Il progetto vuole verificare se fasi diverse di sclerosi multipla (SM) influenzino l’espressione del recettore P2Y12 in tessuto autoptico corticale e vi sia un’espressione differenziale, legata al sesso, della proteina P2Y12 dalla sclerosi multipla secondaria progressiva (SPMS). Vuole inoltre utilizzare colture primarie di oligodendrociti e colture organotipiche per verificare la presenza e la modulazione del recettore PY12 durante la transizione da progenitori ad oligodendrociti maturi. Il progetto vuole infine utilizzare colture cellulari primarie e il modello murino di encefalomielite allergica sperimentale (EAE) per studiare il diretto coinvolgimento e il ruolo funzionale e meccanicistico del recettore P2Y12 durante la demielinizzazione e la morte cellulare. Studiando in vitro, in vivo e nel tessuto corticale autoptico se la perdita di questo recettore possa essere dannosa per l'integrità dei tessuti, si punta ad individuare nel recettore P2Y12 un nuovo marcatore e bersaglio farmacologico di intervento contro la SM.

I più importanti eventi patologici alla base della progressione della SM sono il danno assonale e la demielinizzazione causati da fattori citotossici liberati dalle cellule immunitarie, l’eccitotossicità, e la perdita del sostegno trofico. I nucleotidi extracellulari purinici e pirimidinici possono essere rilasciati dalle cellule immunitarie, possono causare eccitotossicità ed esercitare un ruolo trofico. In altre parole, sono tra i più diffusi segnali esogeni nel cervello con un ruolo chiave nella comunicazione neuroni-glia e glia-glia, sia in condizioni fisiologiche che patologiche.

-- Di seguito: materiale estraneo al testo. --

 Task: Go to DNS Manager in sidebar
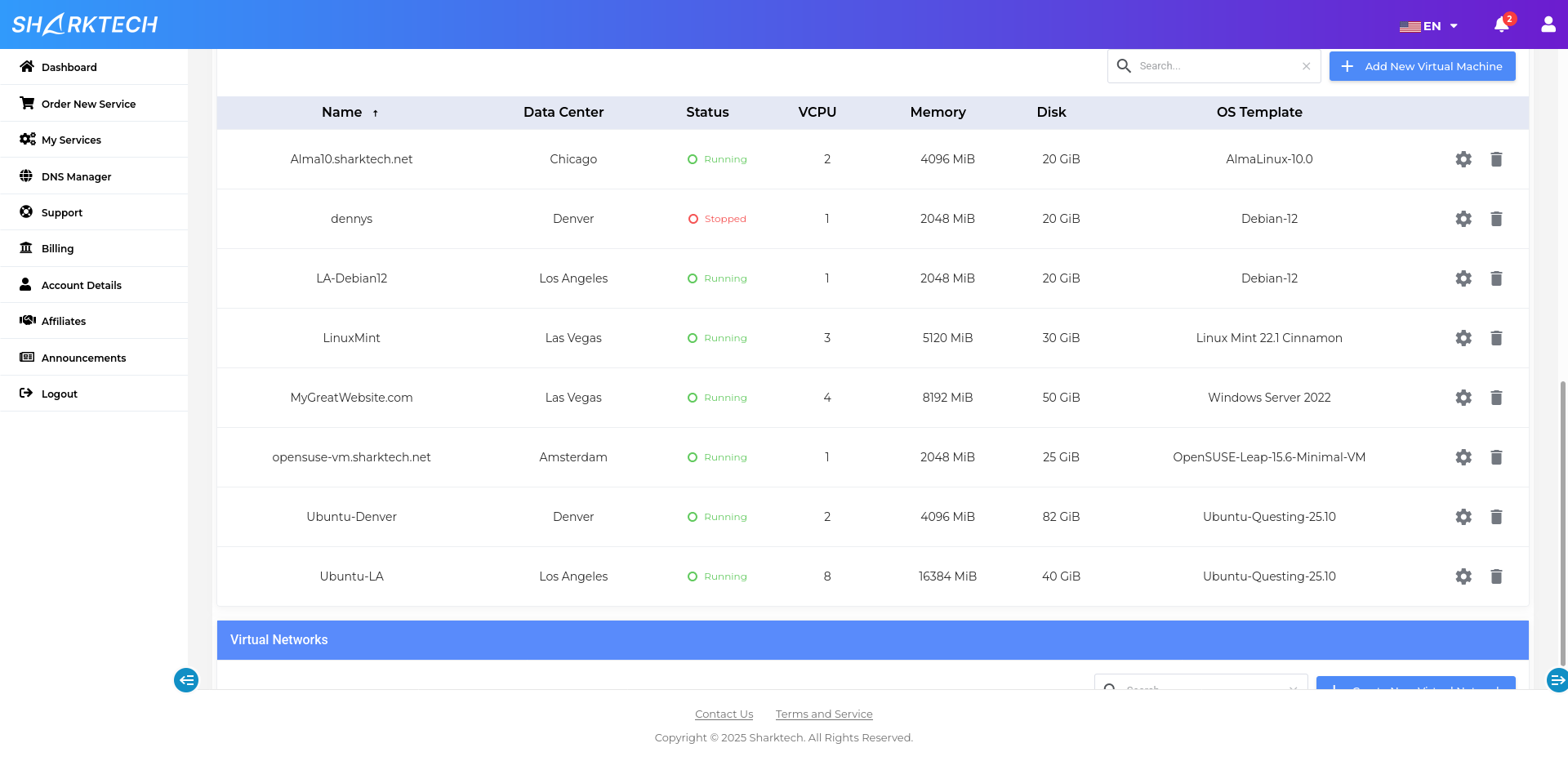pos(76,176)
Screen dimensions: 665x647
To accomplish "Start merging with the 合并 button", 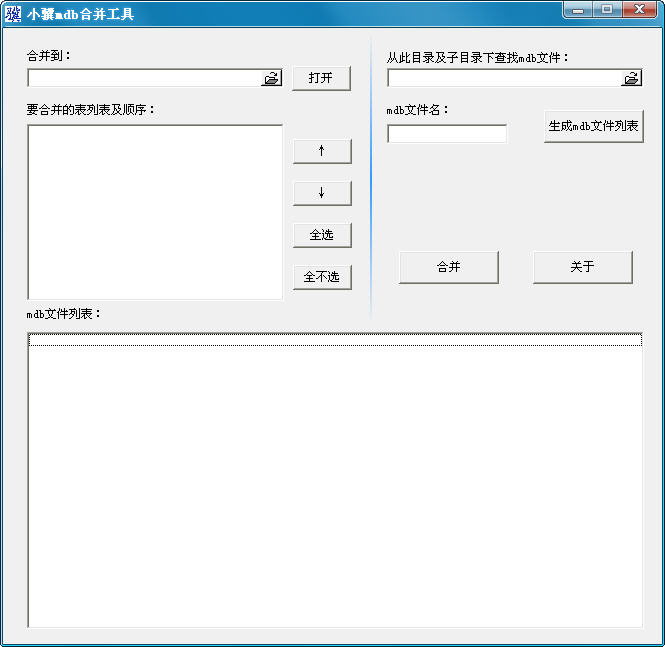I will [x=448, y=267].
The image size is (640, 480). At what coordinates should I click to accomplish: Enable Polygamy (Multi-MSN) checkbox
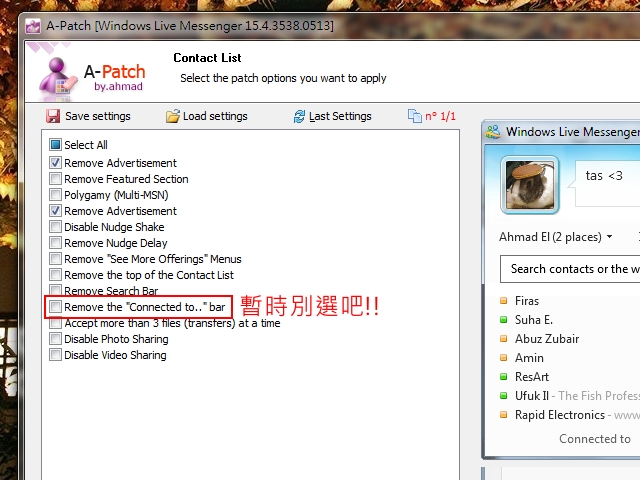[55, 194]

Per esempio, è noto che l’ATP extracellulare contribuisca al rilascio di interleuchina-1beta e all’induzione della cicloossigenasi-2 durante la SM, attraverso l'attivazione del recettore purinergico ionotropico P2X7 (i recettori P2 sono suddivisi in sottotipi ionotropici P2X1-7 e metabotropici P2Y1,2,4,6,11-14). L'attivazione della subunità P2X7 può inoltre innescare eccitotossicità agli oligodendrociti e causare lesioni in vivo che ricordano placche di SM, cioè demielinizzazione, morte degli oligodendrociti e danno assonale.

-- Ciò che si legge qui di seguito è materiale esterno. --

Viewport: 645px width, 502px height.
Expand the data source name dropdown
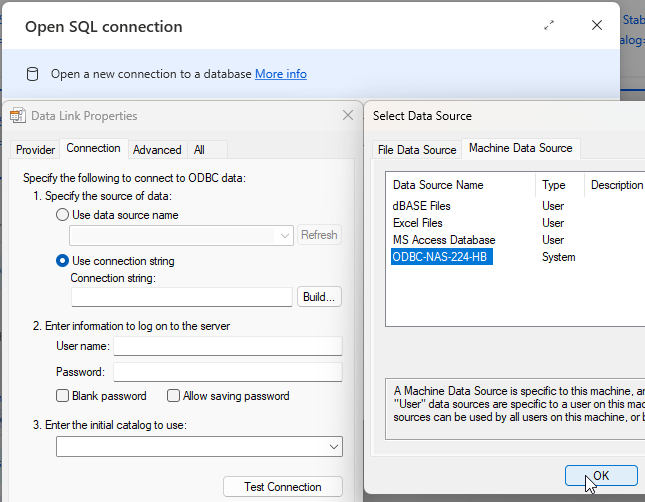coord(285,236)
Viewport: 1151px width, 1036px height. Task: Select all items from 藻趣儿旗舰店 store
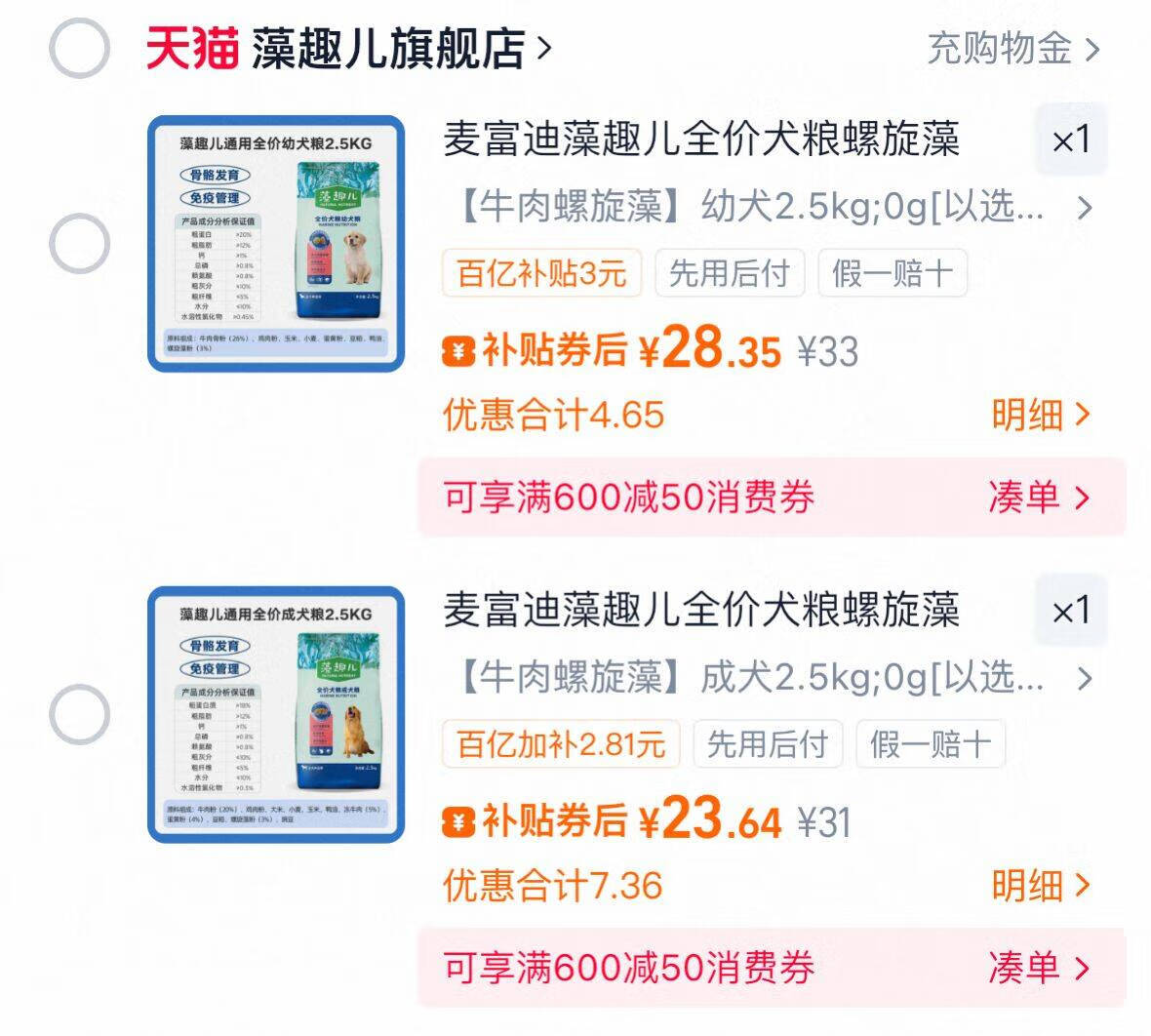coord(79,49)
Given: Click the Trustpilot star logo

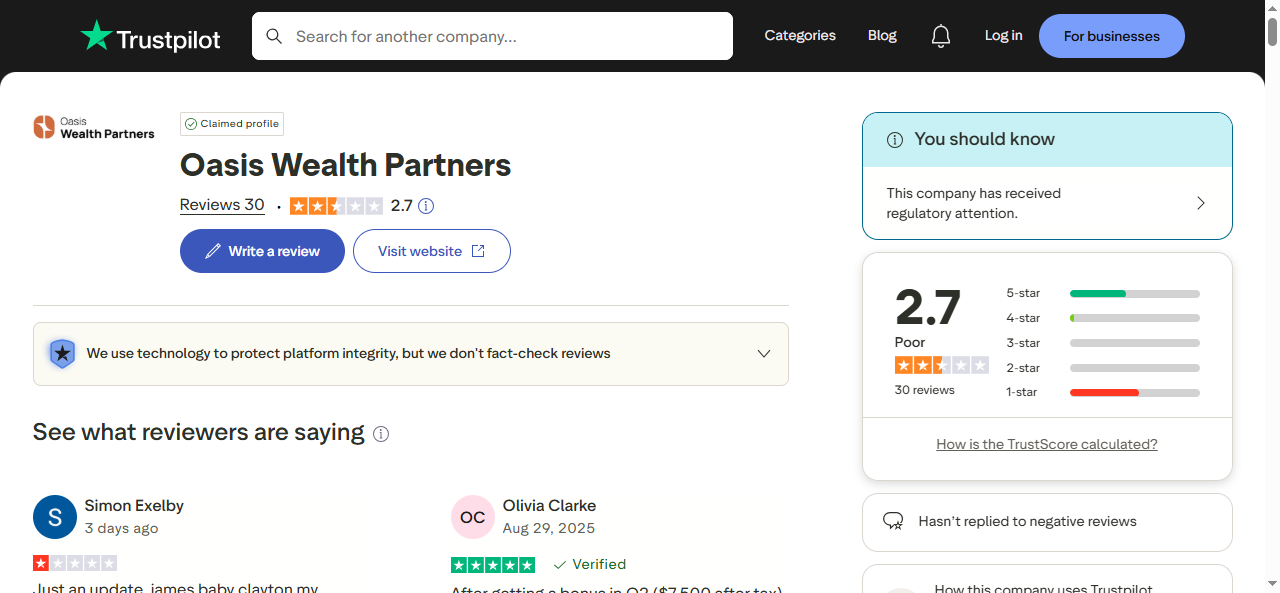Looking at the screenshot, I should click(x=97, y=36).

In un recente lavoro, il Laboratorio ha analizzato la presenza di tutti i sottotipi recettoriali P2X e P2Y in sezioni di corteccia frontale di pazienti con SPMS (Amadio et al., 2010). Tra tutti i recettori, il Laboratorio ha studiato in particolare il sottotipo P2Y12, la cui abbondante presenza è stata già dimostrata negli oligodendrociti, all’interfaccia assone-mielina (Amadio et al., 2006). Il Laboratorio ha già dimostrato, nella sostanza grigia, una correlazione inversa tra il livello di espressione di questo recettore e l’estensione della demielinizzazione che si verifica durante la SPMS. Il progetto vuole dunque approfondire e confermare il ruolo meccanicistico del recettore P2Y12 nella SM.